初の決勝進出なるか。石川祐希のミラノの快進撃を後押しする“地の利”
- コラム
- 2023.04.21
<トータルディフェンスでルーベをはね返すミラノ(手前)。実力は拮抗している>
ホームで行われた、ここまで3試合すべてフルセット勝ち
レギュラーシーズン8位のミラノにとって、プレーオフで戦う相手はいずれも順位を見れば格上の相手ばかり。それは準決勝ラウンドでも同じ。ここでの相手は昨季王者のルーベだ。第1戦(4月13日)は、準々決勝ラウンド最終戦から日も浅いこともあってか、ミラノの選手たちの動きもどこか鈍く。ストレート負けに終わっている。それでもSパオロ・ポッロ(イタリア)は「次はホーム。すぐに立ち直れるだろうから、そうしたい」と語った。プレーオフでペルージャから奪ったホームでの2つの勝ち星は、選手たちにとって心理的にも大きく働いていたのは確かである。

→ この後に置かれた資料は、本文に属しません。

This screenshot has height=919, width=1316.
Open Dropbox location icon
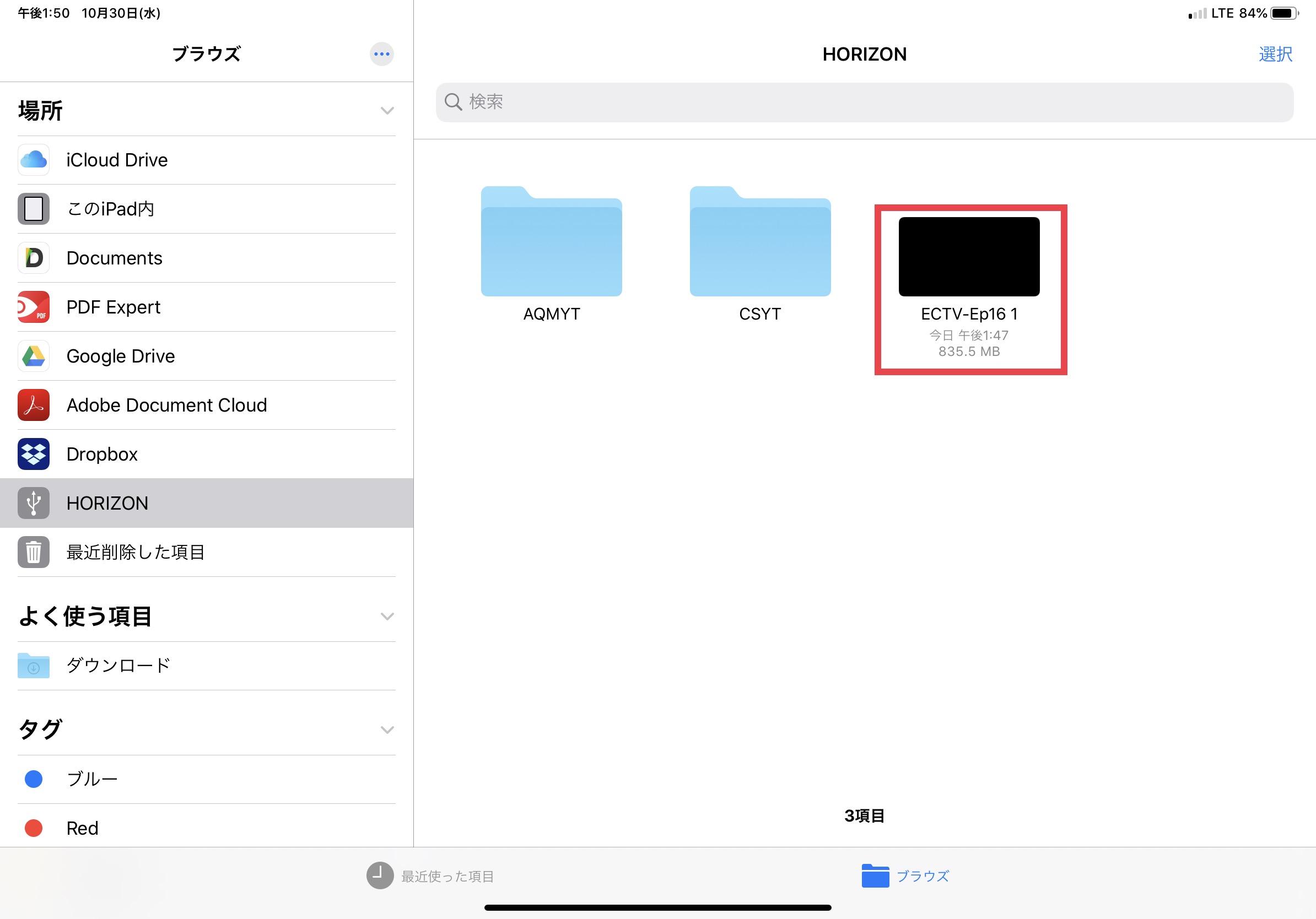coord(33,454)
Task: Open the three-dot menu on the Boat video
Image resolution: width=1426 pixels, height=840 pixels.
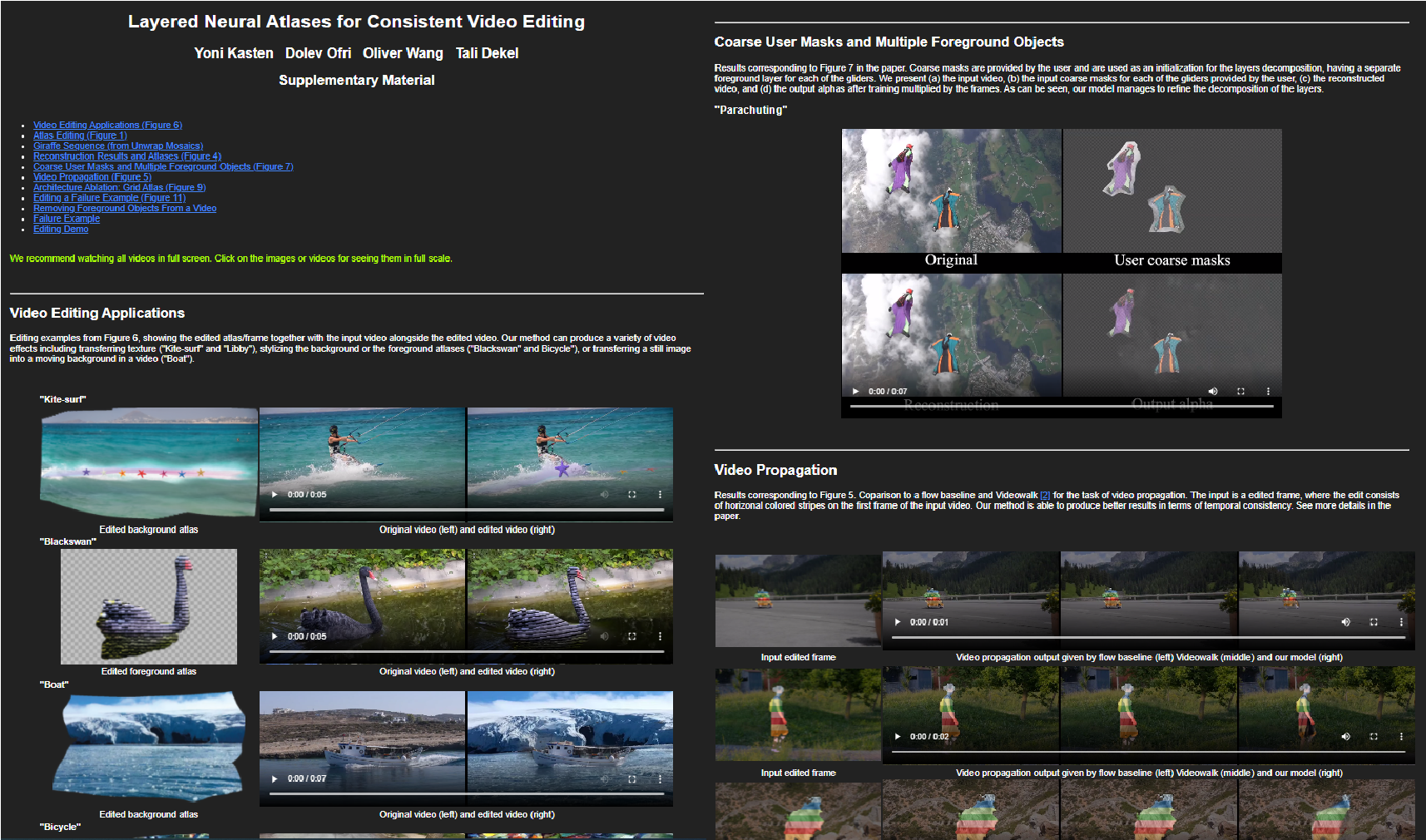Action: (661, 778)
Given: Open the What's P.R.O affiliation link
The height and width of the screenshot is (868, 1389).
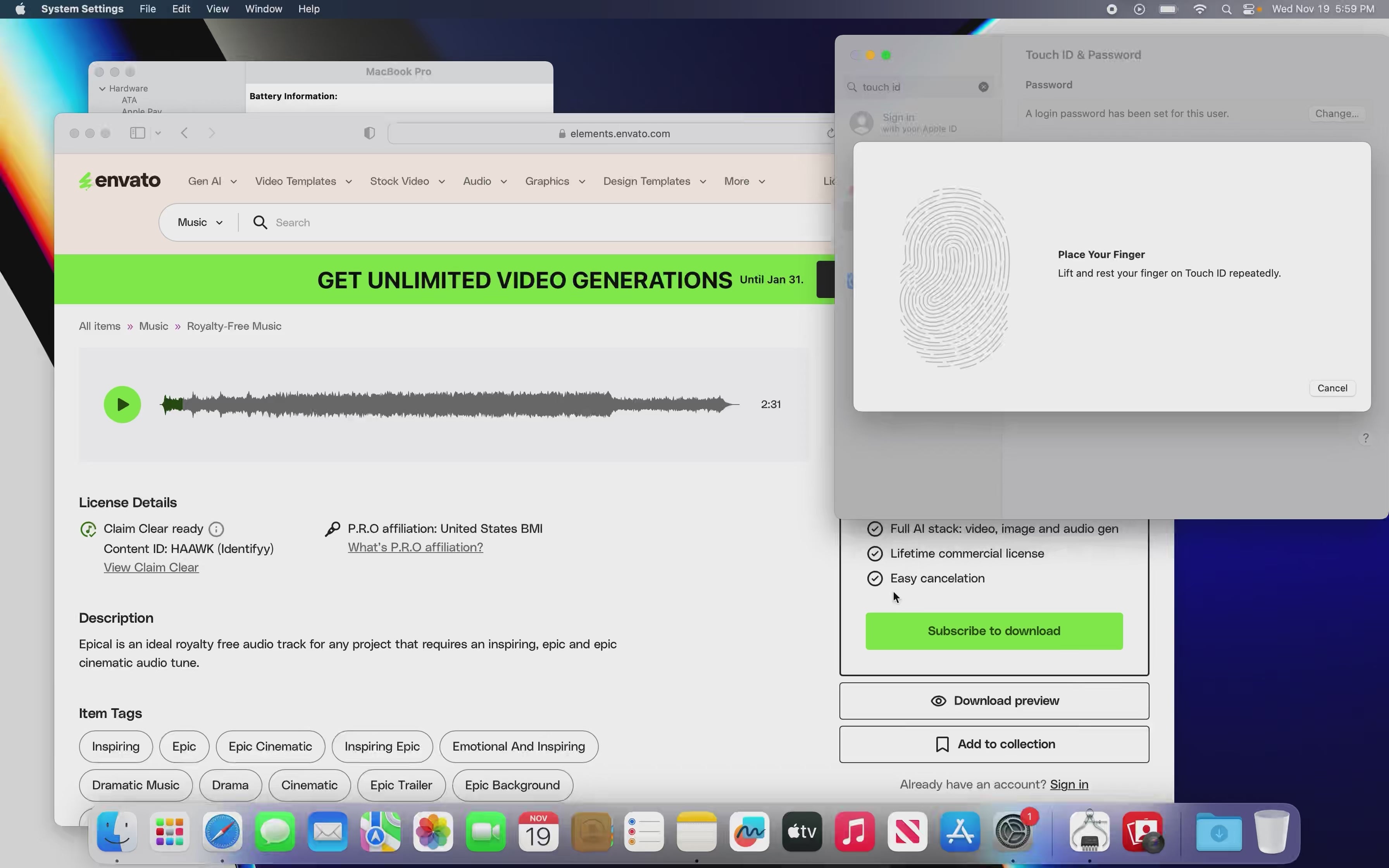Looking at the screenshot, I should pyautogui.click(x=415, y=547).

そして第2戦(同4月16日)、ミラノは準々決勝ラウンドをなぞるかのように、ここでもフルセットの勝利を収める。試合後、ピアッツァ監督は「5296人の観客(注:リーグ公式記録は5446人)がチームを応援し続けたことに感動しました」と語り、パトリも「満員の観客からのエネルギーも後押ししてくれた」と感謝した。
<ミラノの大黒柱、⑭石川はルーベとの第2戦でMVPに選ばれた>
初の決勝ラウンド進出へ王手。ホームアリーナでの第4戦へ
今やミラノは、プレーオフに進出した8チームにおけるアンダードッグ(最も力のないことのたとえ)ではない。「我々はルーベと同じレベルにある」(ピアッツァ監督)という言葉どおり、第3戦(同4月19日)ではアウェーのムードの中、ストレート勝ちを収めてみせた。そうして決勝進出に王手をかけた状況で第4戦(同4月22日)、ホームアリーナのコートに立つのである。
もっとも、「ホームアドバンテージがあるとは思わず、これまでやってきたことを胸に留めなければ」と指揮官は気を緩めない。ルーベとて、ヴェローナとの準々決勝ラウンドでは1勝2敗の崖っぷちから臨んだ敵地での第4戦でストレート勝ちを収め、やがて最終第5戦を制した経緯があるからだ。
とはいえ、今シーズンのミラノが「自分たちはこのクラブの歴史を刻んでいる」(準々決勝ラウンド最終戦を終えた石川のコメント〔原文はイタリア語〕)のはまぎれもない事実。第4戦で新たな歴史の1ページが刻まれたとき、アリアンツ・クラウドは“ディライツ・クラウド(delights cloud=歓喜の雲)”で満たされているに違いない。